Always concerned about making others feel better, the dynamo who friends called a "rock star," made hospice nurses laugh hysterically with her famous Irish one-liners even as she lay dying.

The impression the Mt. Lebanon native made was unforgettable and powerful, even for those who only knew her briefly.

"'Inspirational' is a word that I think is overused, but for her I think it was true," said Rebecca Whitlinger, a close friend and executive director of the Cancer Caring Center, where Ms. Beggy Fischerkeller began volunteering in the 1990s -- years before her own diagnosis. "She made a lasting impression on people. That girl was unstoppable."

But even superheroes need a break now and then.

After fighting breast cancer and then colon cancer for the past five years, Ms. Beggy Fischerkeller's body gave out Friday, when she died, surrounded by loved ones at Family Hospice & Palliative Care in Lawrenceville.

The 47-year-old, who was fondly referred to as MB to friends, moved to Shaler last year with her new husband, James Fischerkeller.

She battled early-stage breast cancer in 2009 then found out she had stage IV colon cancer immediately afterward. As the cancer spread, Ms.

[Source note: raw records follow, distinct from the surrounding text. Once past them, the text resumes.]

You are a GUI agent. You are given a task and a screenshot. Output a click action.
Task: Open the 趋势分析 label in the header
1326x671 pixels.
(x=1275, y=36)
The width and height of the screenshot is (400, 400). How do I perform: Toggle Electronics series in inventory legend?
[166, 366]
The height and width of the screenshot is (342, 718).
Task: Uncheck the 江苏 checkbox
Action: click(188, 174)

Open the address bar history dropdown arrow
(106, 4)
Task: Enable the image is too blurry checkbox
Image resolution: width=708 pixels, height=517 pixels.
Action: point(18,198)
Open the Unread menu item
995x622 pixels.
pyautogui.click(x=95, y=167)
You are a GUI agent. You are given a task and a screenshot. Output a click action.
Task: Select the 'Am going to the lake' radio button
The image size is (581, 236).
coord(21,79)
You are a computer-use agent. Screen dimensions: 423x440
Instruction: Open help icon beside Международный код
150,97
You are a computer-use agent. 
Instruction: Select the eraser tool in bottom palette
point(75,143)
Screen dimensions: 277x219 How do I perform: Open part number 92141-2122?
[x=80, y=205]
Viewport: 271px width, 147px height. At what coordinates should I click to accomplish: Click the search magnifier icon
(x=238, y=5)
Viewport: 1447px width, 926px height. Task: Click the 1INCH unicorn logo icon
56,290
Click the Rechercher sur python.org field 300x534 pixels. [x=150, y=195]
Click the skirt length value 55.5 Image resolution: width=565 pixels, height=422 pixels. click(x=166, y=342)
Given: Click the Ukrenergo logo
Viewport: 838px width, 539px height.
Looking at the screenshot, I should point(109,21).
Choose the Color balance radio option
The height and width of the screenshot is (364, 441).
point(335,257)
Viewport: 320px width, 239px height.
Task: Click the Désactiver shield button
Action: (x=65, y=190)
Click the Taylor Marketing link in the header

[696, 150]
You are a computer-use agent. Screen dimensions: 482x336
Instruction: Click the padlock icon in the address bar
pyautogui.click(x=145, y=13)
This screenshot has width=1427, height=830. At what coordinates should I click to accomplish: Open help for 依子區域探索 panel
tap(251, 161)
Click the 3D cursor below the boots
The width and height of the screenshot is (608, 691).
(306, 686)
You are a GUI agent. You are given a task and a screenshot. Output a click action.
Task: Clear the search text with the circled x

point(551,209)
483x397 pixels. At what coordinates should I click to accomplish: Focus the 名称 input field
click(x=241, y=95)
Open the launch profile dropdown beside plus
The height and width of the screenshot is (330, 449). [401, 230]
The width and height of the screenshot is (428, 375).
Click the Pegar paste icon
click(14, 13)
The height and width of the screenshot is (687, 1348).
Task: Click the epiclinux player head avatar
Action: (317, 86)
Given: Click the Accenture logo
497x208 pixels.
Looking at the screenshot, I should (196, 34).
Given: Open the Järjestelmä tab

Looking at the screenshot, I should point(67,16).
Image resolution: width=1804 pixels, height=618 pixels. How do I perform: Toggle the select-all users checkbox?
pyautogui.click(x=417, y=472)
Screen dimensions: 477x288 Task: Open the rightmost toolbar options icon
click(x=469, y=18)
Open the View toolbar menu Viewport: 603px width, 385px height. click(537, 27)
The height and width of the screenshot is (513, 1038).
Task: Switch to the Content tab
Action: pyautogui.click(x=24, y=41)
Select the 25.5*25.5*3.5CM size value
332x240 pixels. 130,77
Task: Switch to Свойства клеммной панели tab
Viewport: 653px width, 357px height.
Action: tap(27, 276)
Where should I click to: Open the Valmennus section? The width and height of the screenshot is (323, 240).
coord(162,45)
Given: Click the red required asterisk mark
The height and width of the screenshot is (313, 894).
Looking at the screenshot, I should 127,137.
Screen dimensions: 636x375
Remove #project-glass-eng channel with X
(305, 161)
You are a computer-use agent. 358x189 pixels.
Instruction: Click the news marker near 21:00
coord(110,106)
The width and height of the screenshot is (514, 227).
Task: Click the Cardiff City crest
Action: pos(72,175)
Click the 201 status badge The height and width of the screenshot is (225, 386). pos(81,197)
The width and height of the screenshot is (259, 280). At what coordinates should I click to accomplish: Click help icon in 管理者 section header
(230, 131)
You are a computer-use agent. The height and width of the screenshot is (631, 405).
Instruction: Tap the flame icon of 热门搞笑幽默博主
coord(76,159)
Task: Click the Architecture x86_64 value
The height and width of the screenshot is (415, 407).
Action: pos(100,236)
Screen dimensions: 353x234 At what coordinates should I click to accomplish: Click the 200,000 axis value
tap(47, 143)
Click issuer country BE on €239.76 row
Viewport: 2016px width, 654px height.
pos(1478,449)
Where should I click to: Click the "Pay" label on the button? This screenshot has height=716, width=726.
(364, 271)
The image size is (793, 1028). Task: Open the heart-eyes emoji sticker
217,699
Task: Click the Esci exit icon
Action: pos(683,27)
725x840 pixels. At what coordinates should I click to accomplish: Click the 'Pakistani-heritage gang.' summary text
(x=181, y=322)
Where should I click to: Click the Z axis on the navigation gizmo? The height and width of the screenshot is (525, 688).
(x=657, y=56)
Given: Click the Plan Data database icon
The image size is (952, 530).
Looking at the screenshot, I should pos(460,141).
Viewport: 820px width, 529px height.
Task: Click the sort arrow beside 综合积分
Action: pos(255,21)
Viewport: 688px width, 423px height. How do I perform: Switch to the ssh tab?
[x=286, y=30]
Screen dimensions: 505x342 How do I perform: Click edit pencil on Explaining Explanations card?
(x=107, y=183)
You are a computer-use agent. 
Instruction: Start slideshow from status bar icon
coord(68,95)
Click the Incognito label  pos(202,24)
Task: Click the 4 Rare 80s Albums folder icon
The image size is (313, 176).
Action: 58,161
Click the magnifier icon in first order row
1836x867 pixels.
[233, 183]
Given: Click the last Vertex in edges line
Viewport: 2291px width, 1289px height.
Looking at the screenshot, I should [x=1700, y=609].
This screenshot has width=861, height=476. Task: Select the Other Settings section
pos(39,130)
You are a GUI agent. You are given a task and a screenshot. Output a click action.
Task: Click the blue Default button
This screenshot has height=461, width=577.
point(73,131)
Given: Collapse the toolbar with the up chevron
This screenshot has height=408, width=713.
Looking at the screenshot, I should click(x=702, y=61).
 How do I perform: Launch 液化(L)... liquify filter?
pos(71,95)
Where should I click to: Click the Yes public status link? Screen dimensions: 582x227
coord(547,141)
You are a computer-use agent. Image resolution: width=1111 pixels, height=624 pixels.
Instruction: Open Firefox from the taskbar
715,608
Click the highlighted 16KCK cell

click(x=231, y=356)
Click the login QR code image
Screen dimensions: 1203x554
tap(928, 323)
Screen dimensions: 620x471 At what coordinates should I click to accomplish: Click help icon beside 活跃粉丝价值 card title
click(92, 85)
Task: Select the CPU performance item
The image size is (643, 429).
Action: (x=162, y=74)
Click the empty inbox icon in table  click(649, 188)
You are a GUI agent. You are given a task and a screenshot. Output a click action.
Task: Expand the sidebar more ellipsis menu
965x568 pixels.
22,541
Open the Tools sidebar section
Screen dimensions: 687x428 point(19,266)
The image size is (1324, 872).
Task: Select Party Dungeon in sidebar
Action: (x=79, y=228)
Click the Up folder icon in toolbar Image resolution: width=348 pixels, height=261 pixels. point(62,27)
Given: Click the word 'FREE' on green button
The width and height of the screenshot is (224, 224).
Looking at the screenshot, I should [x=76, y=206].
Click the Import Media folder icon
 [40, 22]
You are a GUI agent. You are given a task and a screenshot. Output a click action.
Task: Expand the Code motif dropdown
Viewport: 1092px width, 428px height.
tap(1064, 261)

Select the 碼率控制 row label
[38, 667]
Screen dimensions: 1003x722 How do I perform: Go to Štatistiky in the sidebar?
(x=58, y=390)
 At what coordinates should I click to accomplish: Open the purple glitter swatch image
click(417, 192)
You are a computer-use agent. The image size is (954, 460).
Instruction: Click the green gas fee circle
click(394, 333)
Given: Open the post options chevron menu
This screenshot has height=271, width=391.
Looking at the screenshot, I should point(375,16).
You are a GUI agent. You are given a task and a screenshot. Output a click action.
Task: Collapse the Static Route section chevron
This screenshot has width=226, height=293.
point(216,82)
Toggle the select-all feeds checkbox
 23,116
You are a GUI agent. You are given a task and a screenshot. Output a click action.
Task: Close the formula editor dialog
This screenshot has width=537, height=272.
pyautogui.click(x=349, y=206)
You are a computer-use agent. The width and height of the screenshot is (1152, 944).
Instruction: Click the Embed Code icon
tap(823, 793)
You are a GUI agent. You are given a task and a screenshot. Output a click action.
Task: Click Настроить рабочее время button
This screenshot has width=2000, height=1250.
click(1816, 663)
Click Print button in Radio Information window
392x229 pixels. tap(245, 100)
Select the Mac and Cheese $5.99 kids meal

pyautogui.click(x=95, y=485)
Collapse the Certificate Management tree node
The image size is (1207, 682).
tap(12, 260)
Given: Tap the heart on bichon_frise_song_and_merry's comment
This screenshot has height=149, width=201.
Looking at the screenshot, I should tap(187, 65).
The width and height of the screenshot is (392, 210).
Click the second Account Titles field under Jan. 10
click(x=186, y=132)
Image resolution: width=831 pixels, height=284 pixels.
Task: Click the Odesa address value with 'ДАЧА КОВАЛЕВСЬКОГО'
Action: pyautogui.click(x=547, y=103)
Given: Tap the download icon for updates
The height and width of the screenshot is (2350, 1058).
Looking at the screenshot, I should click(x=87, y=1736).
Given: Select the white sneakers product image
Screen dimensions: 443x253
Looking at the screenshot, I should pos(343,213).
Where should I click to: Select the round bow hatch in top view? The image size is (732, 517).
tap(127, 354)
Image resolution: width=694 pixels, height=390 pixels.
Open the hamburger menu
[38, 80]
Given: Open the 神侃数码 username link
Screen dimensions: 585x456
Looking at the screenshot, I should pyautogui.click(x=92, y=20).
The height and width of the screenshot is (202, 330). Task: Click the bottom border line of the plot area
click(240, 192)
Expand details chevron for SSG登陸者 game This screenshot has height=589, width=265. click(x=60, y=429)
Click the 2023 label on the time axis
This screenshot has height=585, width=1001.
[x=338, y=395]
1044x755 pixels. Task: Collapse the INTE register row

Beggy Fischerkeller underwent grueling treatments, including 55 radiation sessions, 14 surgeries, and 15 months of chemotherapy.

When doctors told her they could do no more earlier this year, her group of hundreds of loyal supporters -- they call themselves "Beggy's Battalion" -- raised more than $56,000 for alternative treatment options in California.

"The ongoing joke was that her immediate circle of friends was 150 people," said longtime friend Lisa Sill.

All the while, Ms. Beggy Fischerkeller continued her work as general sales manager of Clear Channel Radio in Pittsburgh and in the numerous organizations she volunteered with, including the cancer center, where she served as board president.

She never let her disease define her, loved ones said.

"I'm sure that earlier this week she was planning her Halloween costume," Ms. Whitlinger said. "We called her our rock star and we were just groupies. It was so easy to gravitate to her energy."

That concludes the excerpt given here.